Marsz feministek w Waszyngtonie. Szykuje się sabat przeciw Trumpowi

Zdj. ilustracyjne
REKLAMA

Po raz trzeci już w Waszyngtonie manifestowały feministki w ramach tzw. Marszu Kobiet. Data 19 stycznia jest związana z zaprzysiężeniem na prezydenta USA Donalda Trumpa. Lewacy tradycyjnie nie umieli się pogodzić wtedy z wynikami demokratycznych wyborów. Czego chcą teraz?

Oficjalnie chodzi o „prawa kobiet”. Postulaty poszerzono o kobiety „całego świata”. Na manifestacji żądano podwyżki płacy minimalnej, wspomagania prokreacji (a może właściwiej i nazywając rzeczy po imieniu – in vitro i zarazem prawa do aborcji), wreszcie socjalistycznego systemu służby zdrowia. Organizatorzy nie ukrywają, że chodzi im przede wszystkim o „mobilizowanie kobiet do głosowania w wyborach prezydenckich w 2020 r.”, oczywiście przeciw Trumpowi.

REKLAMA

Były też pochwały „postępu”. W wyborach do Kongresu wybrano bowiem największą w historii liczbę kobiet, a dodatkowo znalazły się tam Demokratki, które są też pierwszymi wybranymi do tej izby Indiankami i muzułmankami.

Uczestnicy marszu w Waszyngtonie ubierali różowe czapki (symbol ruchu), a podobne manify organizowano także w m.in.
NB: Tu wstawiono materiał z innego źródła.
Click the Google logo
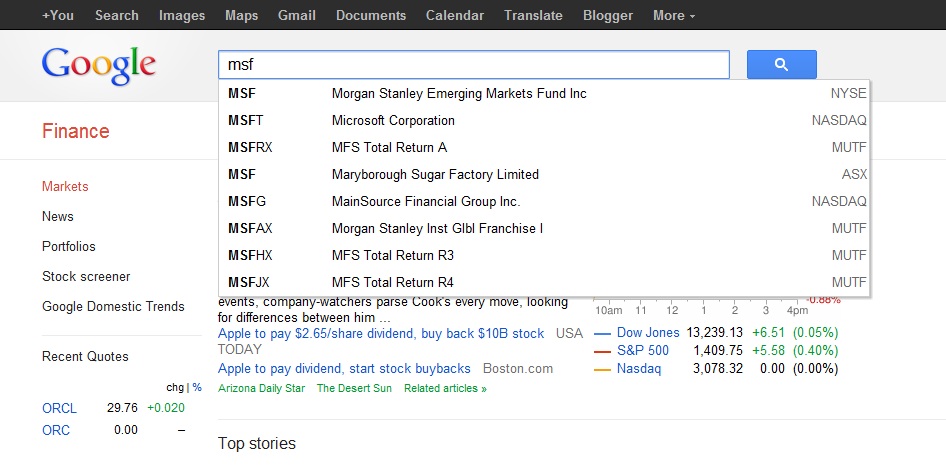[99, 65]
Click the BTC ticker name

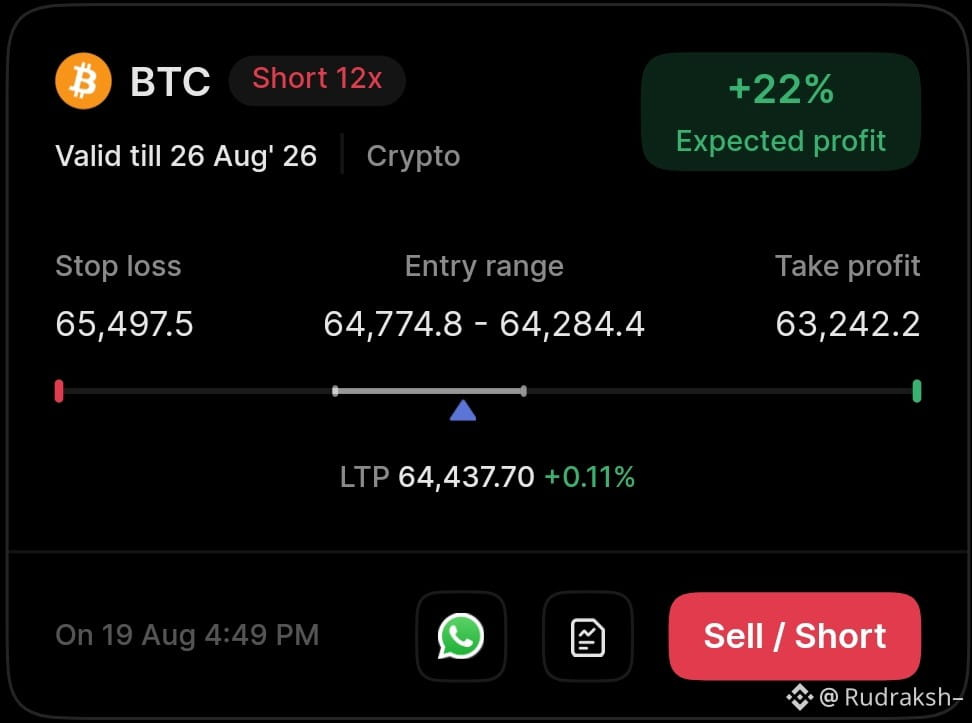click(170, 82)
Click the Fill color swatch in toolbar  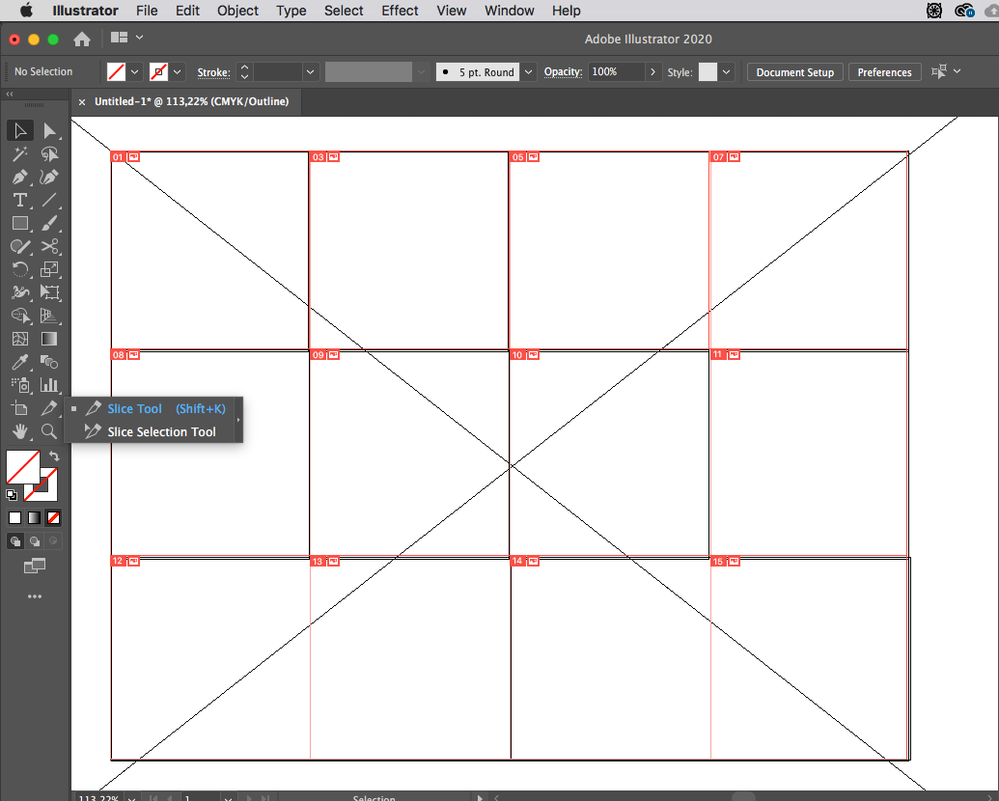pos(23,466)
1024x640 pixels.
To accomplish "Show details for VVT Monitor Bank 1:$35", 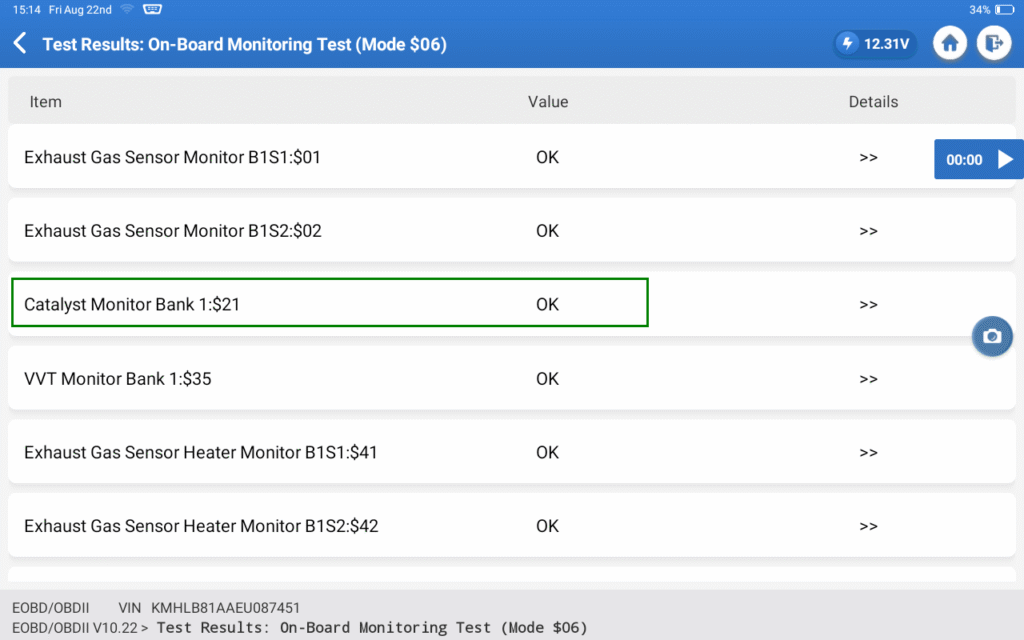I will (x=868, y=379).
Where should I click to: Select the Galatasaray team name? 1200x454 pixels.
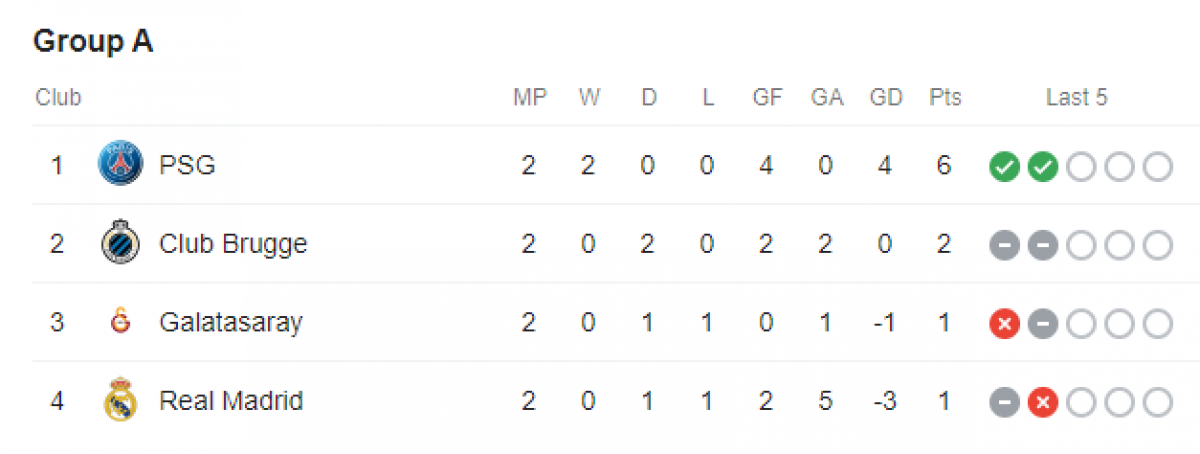click(230, 323)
Bostonie, Houston, Baltimore i Denver. Dobrą wiadomością są występujące w tym ruchu podziały. Niektóre panie obrzucają się oskarżeniami o… antysemityzm. Chodzi o to, że pani Tamika Mallory, jedna ze „współprzewodniczących” „Marszu Kobiet” wzięła udział w spotkaniu z liderem ruchu „Nation of Islam”, który jest z antysemityzmu znany.